Matt Taibbi: Even Alfred Hitchcock had the decency to at least make a macabre joke about what he was doing. He would always have his head in a guillotine, with the razor about the drop as he was delivering his deadpan introduction…

Walter Kirn: Let’s remember, there was fist shaking last night.

Matt Taibbi: Oh, yeah. There’s an iconic photo already.

Walter Kirn: Yes. And fist shaking is to be used – I think modestly in American political rhetoric – it’s almost always done with reference to an enemy abroad. You know, it, his fist shaking was Khruschev-like.

That’s who we remember shaking his fists. He didn’t slam a shoe on a table. But it was really that part of it that caught my attention because I thought, maybe we’re going to be fighting a three front war: Russia, China, and Indiana. Somewhere domestically.

Matt Taibbi: Or Vietnam. We’ll be herding MAGAs into “strategic hamlets” and using flamethrowers against the huts.

Walter Kirn: Well, the MAGAs are already herding themselves in strategic hamlets. I can tell you, reporting from Montana. But I found it so strange: usually presidents in the middle of their reign should be counting their accomplishments and making their promises. Instead we had this Khruschev-like, and as I say, sort of Vincent Price-ish Tales From the Crypt style spooky address, without specifics. I’m thinking now what this pretends for the election, which we’ll be talking about as it happens. It’ll be rhetoric beyond belief. I mean, calling it a terrorist cell last night – I think it’s going to get civilizational. It’s going to get religious and cosmic. If this was the kickoff, usually things intensify after the kickoff.

Matt Taibbi: Where do you go from “clear and present danger”? There’s not a lot of room for escalating after that. It’s funny because as you say, presidents, their job usually midterm is to be like the DJ in WKRP in Cincinnati – that voice that gets on and says, “Hey, everything’s cool. Don’t worry about it.” Remember that scene in Naked Gun – oh, wait, sorry, it’s Airplane. When Leslie Nielsen addresses all the passengers and says, there’s nothing to worry about, no reason to panic, both pilots are healthy, we’re not actually plummeting to the ground. And as he is talking, his nose is visibly expanding outward.

That’s what a good president does. A good president gets up on TV when everybody knows things are terrible and lies right your face about how great everything is and how you don’t have to worry, and you’re convinced by it. That that’s the mark of a good president: somebody who can make you not worry for a moment. Biden did the opposite of that. You turned on the television and he invited you to worry about a whole range of things, turning your emotional tenor up as opposed to down. What’s the purpose of that?

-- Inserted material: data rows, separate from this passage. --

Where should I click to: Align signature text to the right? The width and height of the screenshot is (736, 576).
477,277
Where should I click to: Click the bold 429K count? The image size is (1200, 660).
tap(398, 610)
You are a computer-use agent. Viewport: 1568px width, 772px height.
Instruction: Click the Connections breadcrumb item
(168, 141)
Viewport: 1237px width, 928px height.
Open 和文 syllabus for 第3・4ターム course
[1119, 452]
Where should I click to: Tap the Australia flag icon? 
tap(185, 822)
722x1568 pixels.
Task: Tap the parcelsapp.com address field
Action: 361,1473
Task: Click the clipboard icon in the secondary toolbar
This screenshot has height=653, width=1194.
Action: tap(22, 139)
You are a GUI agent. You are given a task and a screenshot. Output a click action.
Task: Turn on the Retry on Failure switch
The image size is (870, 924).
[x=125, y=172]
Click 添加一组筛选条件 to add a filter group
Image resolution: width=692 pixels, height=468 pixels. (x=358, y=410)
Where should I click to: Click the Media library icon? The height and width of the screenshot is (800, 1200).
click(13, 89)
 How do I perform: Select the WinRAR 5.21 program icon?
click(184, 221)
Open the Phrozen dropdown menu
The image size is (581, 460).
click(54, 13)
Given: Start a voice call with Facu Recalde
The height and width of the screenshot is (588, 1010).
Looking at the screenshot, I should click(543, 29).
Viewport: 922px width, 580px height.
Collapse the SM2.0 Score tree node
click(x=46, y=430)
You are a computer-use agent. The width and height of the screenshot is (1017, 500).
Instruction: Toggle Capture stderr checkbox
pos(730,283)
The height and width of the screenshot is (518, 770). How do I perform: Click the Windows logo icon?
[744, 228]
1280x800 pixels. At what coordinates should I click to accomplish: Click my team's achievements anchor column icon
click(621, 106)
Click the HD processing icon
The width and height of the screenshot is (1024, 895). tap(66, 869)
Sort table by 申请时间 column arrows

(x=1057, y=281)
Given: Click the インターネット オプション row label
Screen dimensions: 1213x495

Walter Kirn: There were a few little traditional crumbs in there. We were told the American economy is just roaring along, it’s the best in the world in fact. This may be true! The world’s economic situation doesn’t seem that great at the moment. There was a little of that: you’ve got it great, and it’s gonna get even better, if we get rid of these subversives.

Matt Taibbi: Right. But he didn’t even sell that very well.

Walter Kirn: Yeah. It was, it was weird, man.

Matt Taibbi: Clinton and Obama were both great at that. Even George Bush was pretty good at it –giving you shitty news and making you feel all right about it. Every half decent president is good at that. Even Reagan was good at it.

Walter Kirn: Well, Trump was at doing that three weeks after he was president, listing his accomplishments and so on, before he could have had them. Whether it was effective with those who didn’t like him or whether it made converts, we don’t know. The fact is, Biden is a very unpopular president right now. By all measures, he’s an unpopular president launching a war on a large segment of his own population, which is weird.

Matt Taibbi: I’m not sure what that was all about, but that was remarkable. I guess we still have to find out what the plan is because it was not fully discernible last night.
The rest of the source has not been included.